Tobin has no fewer than 14 collaborations with Denis Marleau to her credit, either as a sound designer or as the creator of sound recording and projection devices. Some of her noteworthy projects include the immersive score created for Maurice Maeterlinck’s Les aveugles (2002), a remarkable theatrical installation at the Musée d’art contemporain de Montréal. In a very evocative manner, the artist imagined a poetic forest soundscape as perceived with great clarity by sight-impaired characters.
Tobin’s dedication to her art and her demanding nature are apparent in her constant desire to hone her skills, despite the years of experience and recognition she has already acquired. She earned a bachelor’s degree in dramatic art from Université du Québec à Montréal (UQAM) in 1989 and a master’s degree in theatre in 2017. In her thesis Le son au théâtre et en danse contemporaine: les principes conceptuels récurrents de ma pratique [Sound in theatre and contemporary dance: the recurring concepts underpinning my practice], she analyzed her own work.

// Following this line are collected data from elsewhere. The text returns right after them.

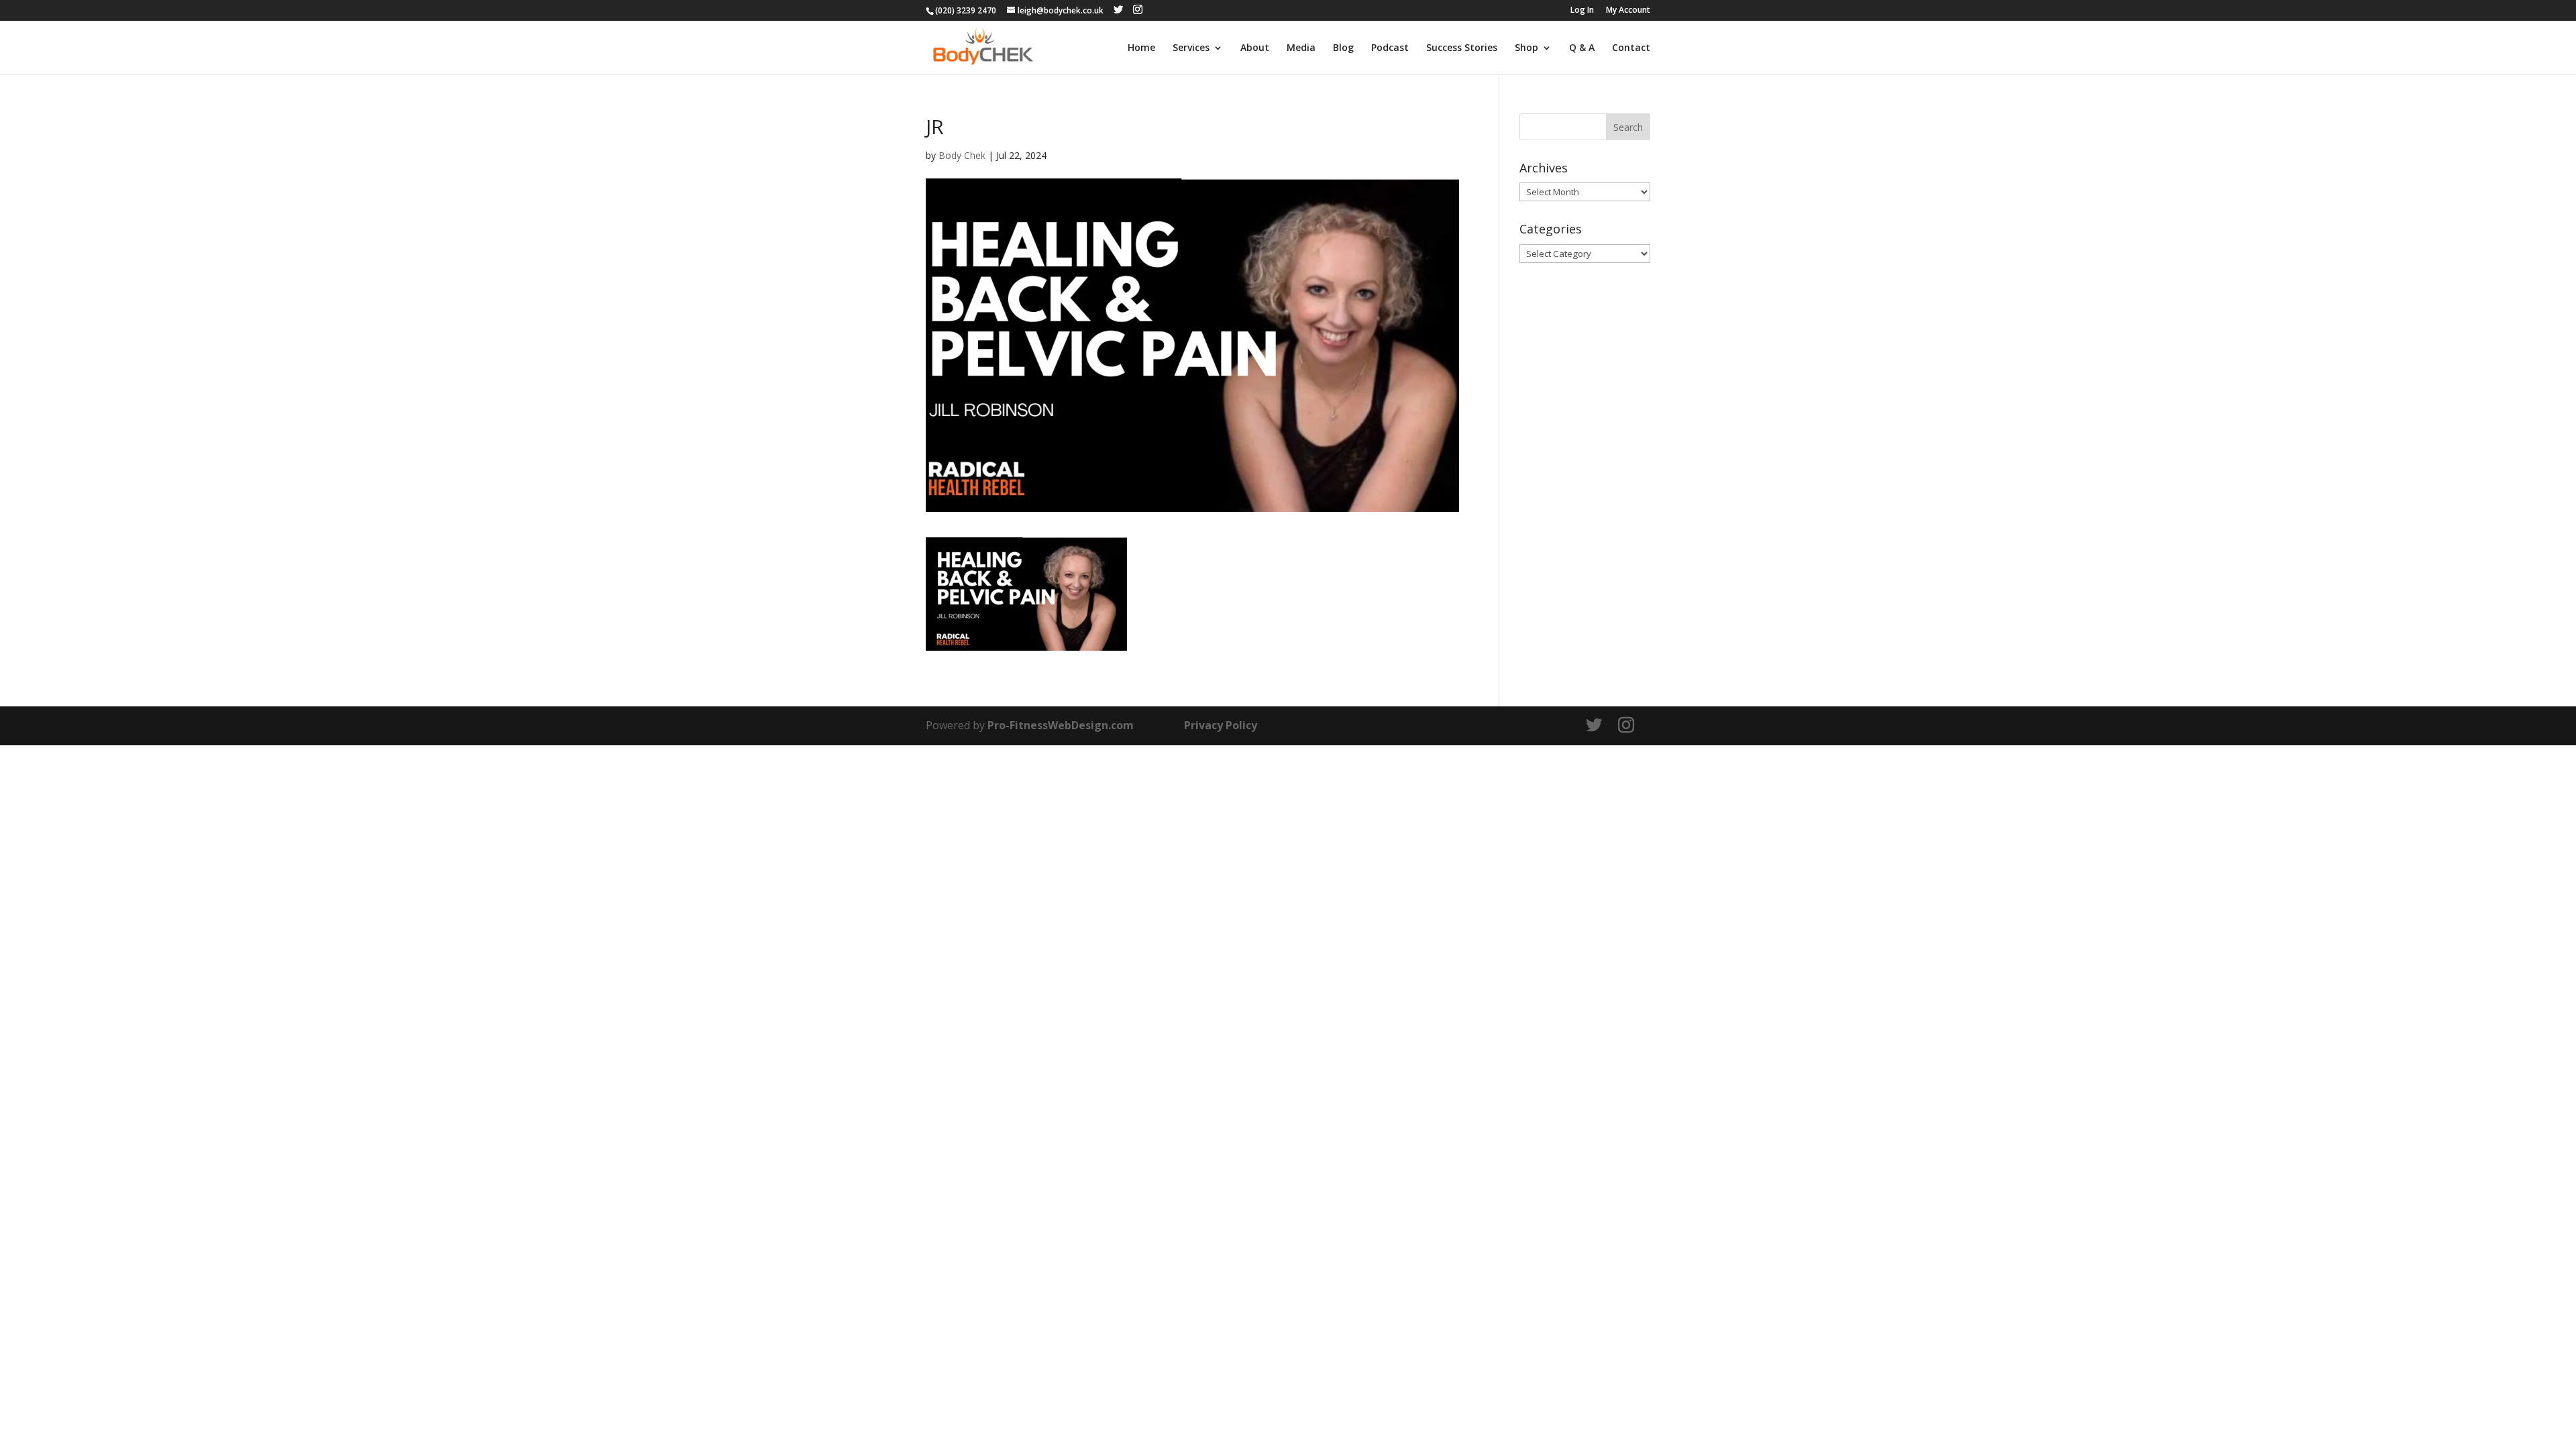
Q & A (1582, 48)
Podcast (1390, 48)
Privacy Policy (1220, 725)
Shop (1526, 48)
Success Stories (1461, 48)
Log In (1582, 10)
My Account (1628, 10)
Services (1191, 48)
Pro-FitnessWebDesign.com (1060, 725)
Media (1301, 48)
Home (1141, 48)
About (1254, 48)
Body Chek (961, 155)
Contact (1631, 48)
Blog (1343, 48)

Since 2019, she has also been working on a Ph.D. in art studies and practice, again at UQAM.
Tobin is committed to sharing her knowledge with future generations. In addition to coaching National Theatre School of Canada students in sound design, she has been a lecturer for the “Sound in theatre” course at UQAM’s École supérieure de théâtre since 2011. In 2016, the university’s Faculty of Arts awarded her a “Prix d’excellence en enseignement” for excellence in teaching. Tobin has also published a description of her approach, Guide de la conception sonore selon Nancy Tobin 01 (2018). The inclusion of “01” in the title indicates that the booklet is the first in a series devoted to stage practitioners, which she plans to self-publish.
Nancy Tobin has not only made her mark on the performing arts: By sharing the results of her analysis and explorations, the sound designer continues to have a lasting influence on our acoustic environments.
This Conseil des arts de Montréal award was named for Jovette Marchessault as a tribute to a great “tuner of the soul,” whose body of work reflects her desire to bring women’s culture out of the shadows, to reshape history, and to forge a collective memory that allows women to be role models for any gender. The 2021–2022 edition of the Jovette-Marchessault Award will be geared to women authors, with the all for nominations going out in mid-November.